### Directive
Please edit the records from the line that has "The height and" through the line that has "coordinates (387, 389).", replacing "screenshot" with "image" and changing nothing else. Return only those lines.

### Available data

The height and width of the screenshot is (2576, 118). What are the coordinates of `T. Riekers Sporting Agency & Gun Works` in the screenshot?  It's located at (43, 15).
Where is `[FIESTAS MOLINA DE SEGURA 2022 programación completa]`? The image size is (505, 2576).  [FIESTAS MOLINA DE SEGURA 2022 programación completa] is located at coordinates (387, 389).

---

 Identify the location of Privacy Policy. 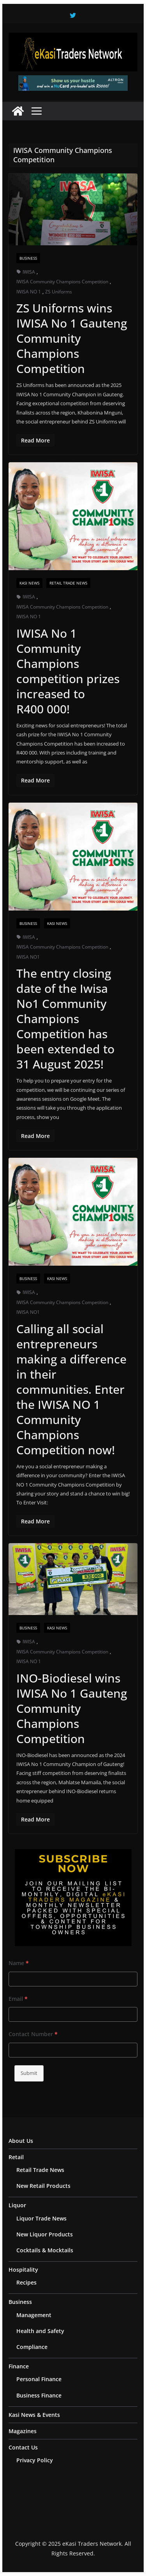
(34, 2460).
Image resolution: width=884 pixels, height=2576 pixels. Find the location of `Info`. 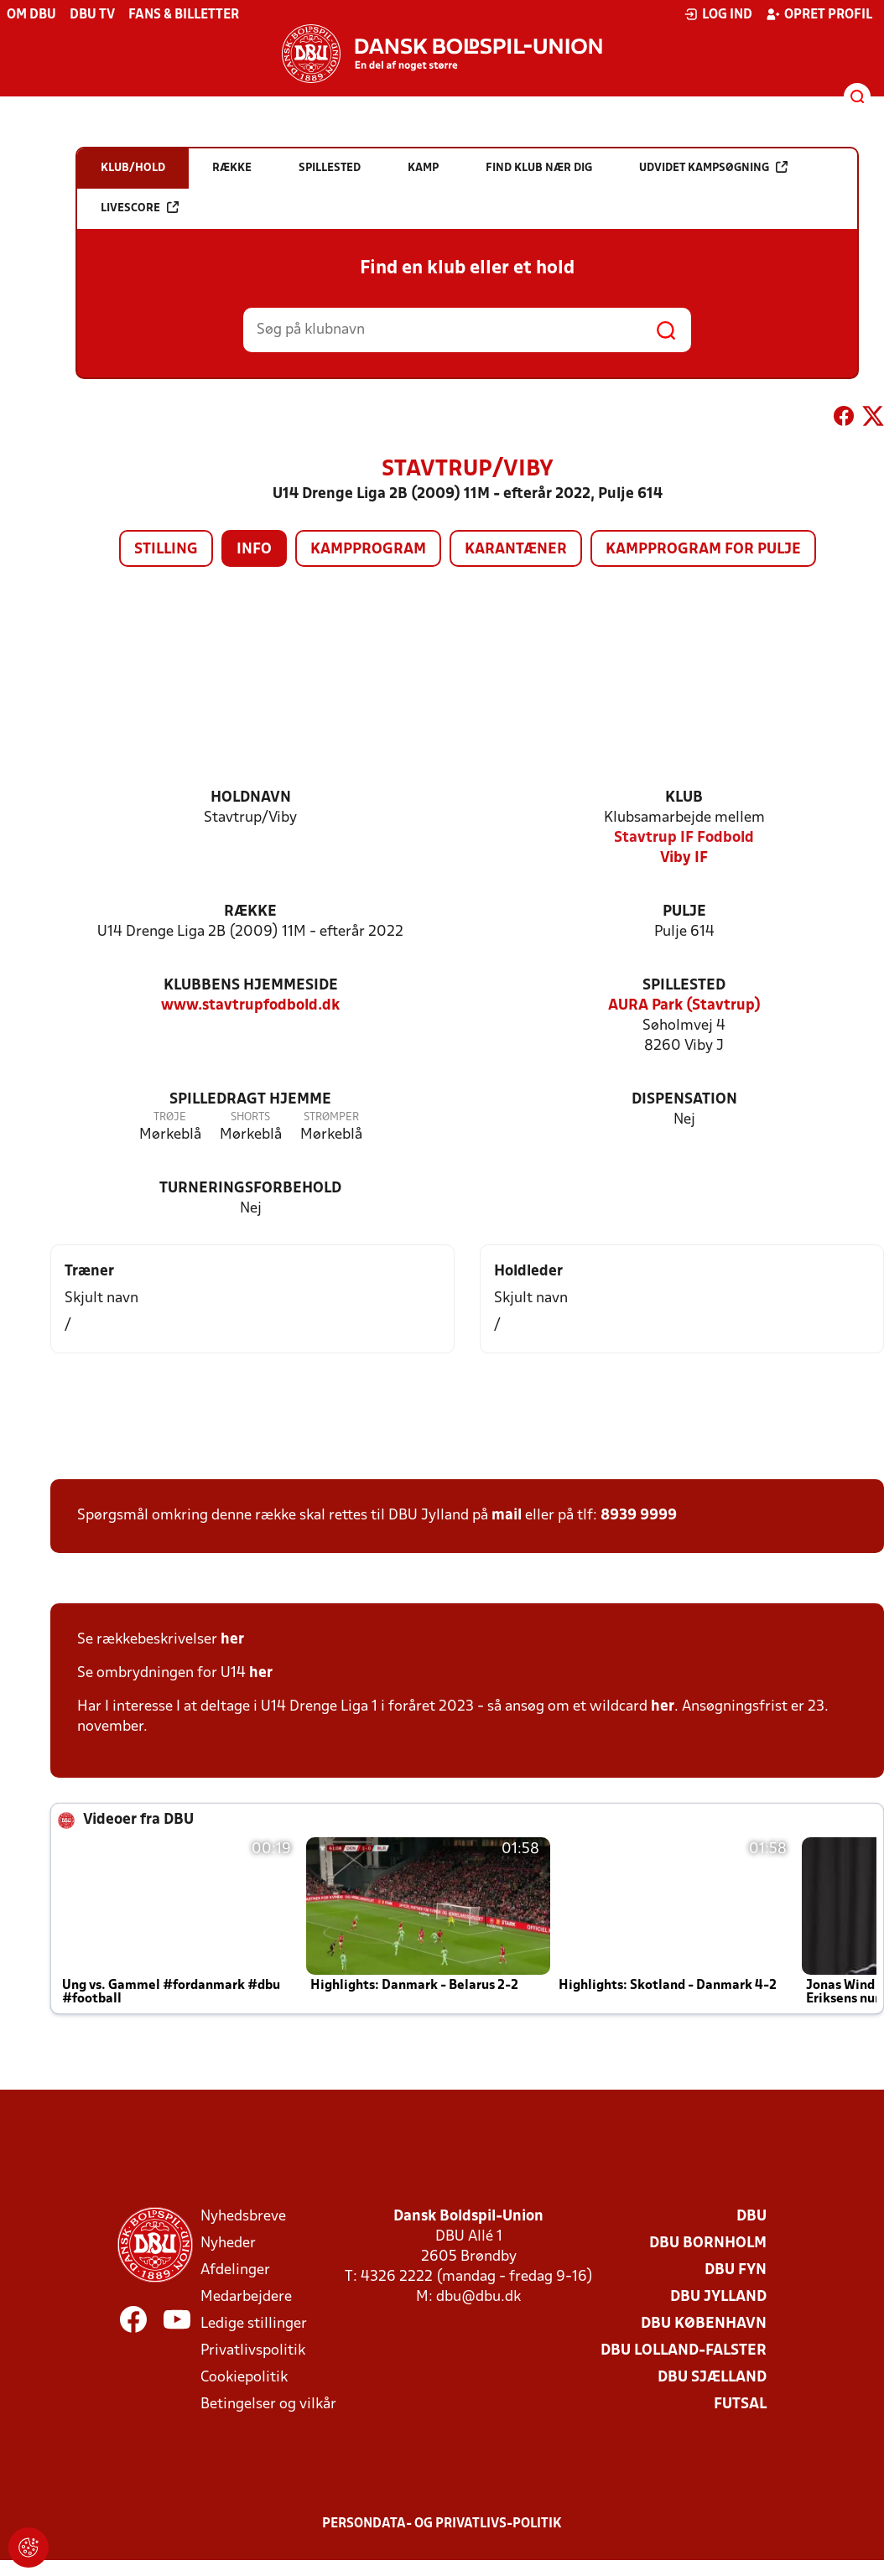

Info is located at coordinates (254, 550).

### Response to this exercise
The height and width of the image is (2576, 118). What are the coordinates of `T. Riekers Sporting Agency & Gun Works` in the image?  It's located at (43, 15).
Where is `[FIESTAS MOLINA DE SEGURA 2022 programación completa]`? The image size is (505, 2576).  [FIESTAS MOLINA DE SEGURA 2022 programación completa] is located at coordinates (387, 389).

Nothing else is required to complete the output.